Sears opened first, on October 13, 1969. The store operated in a two-level, 175,600-square-foot unit that immediately set the scale for the project.

Strouss' was dedicated in April 1970. It occupied 148,000 square feet across two levels and relocated from DeBartolo's Greater Boardman Plaza, about a mile west.

J.C. Penney opened on April 2, 1970, also relocating from Greater Boardman Plaza. Its two-level store covered 135,000 square feet.

Charter tenants and the original cinema era

Southern Park Mall filled in around its anchor stores with about 100 charter tenants.

The early mix combined day-to-day services with national variety retail and smaller specialty shops. Gray Drugs opened as a practical stop.

Kroger operated a one-level, 20,800-square-foot supermarket as a junior anchor. F.W. Woolworth opened in a one-level, 43,500-square-foot space as the 5 and 10 variety store.

Other original storefronts reflected the period and the mall's role as an all-in-one trip.

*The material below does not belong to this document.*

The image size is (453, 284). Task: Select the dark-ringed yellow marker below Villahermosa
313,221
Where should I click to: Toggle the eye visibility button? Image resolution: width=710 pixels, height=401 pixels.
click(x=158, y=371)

Early tenants included Donuts Galore, House of Nine, National City Bank, Mode O' Day Frock Shop, National Record Mart, Bond Clothes, Mother-to-Be Maternity, Hughes & Hatcher men's wear, Baker's Shoes, The Razor's Edge hairstyling salon, Leroy's Keepsake Diamonds, The Limited, and De Bay Sports Center.

Entertainment was built into the plan. Across the mallway from Kroger, National Drive-In Theatres operated Southern Park Cinema.

The theater opened as a single-screen venue and showed its first feature on April 10, 1970. It was converted into a twin theater in 1977 and remained in operation until it closed in 1989.

Horne joins, then names start to change

Southern Park Mall moved to add a fourth anchor soon after the original opening. In November 1971, plans were announced for a new department store.

Joseph Horne Company of Pittsburgh built a two-level branch containing 95,900 square feet.

The Southern Park location was the chain's eleventh store. It opened on August 1, 1973, adding a fourth anchor position to the mall's layout.

The first major anchor name change came in the mid-1980s.

In January 1986, May Department Stores folded Strouss' into its Pittsburgh-based Kaufmann's division, and Strouss' locations began converting to the Kaufmann's name.

During the transition, the Boardman store operated under the combined "Strouss-Kaufmann's" name from January through August 1986.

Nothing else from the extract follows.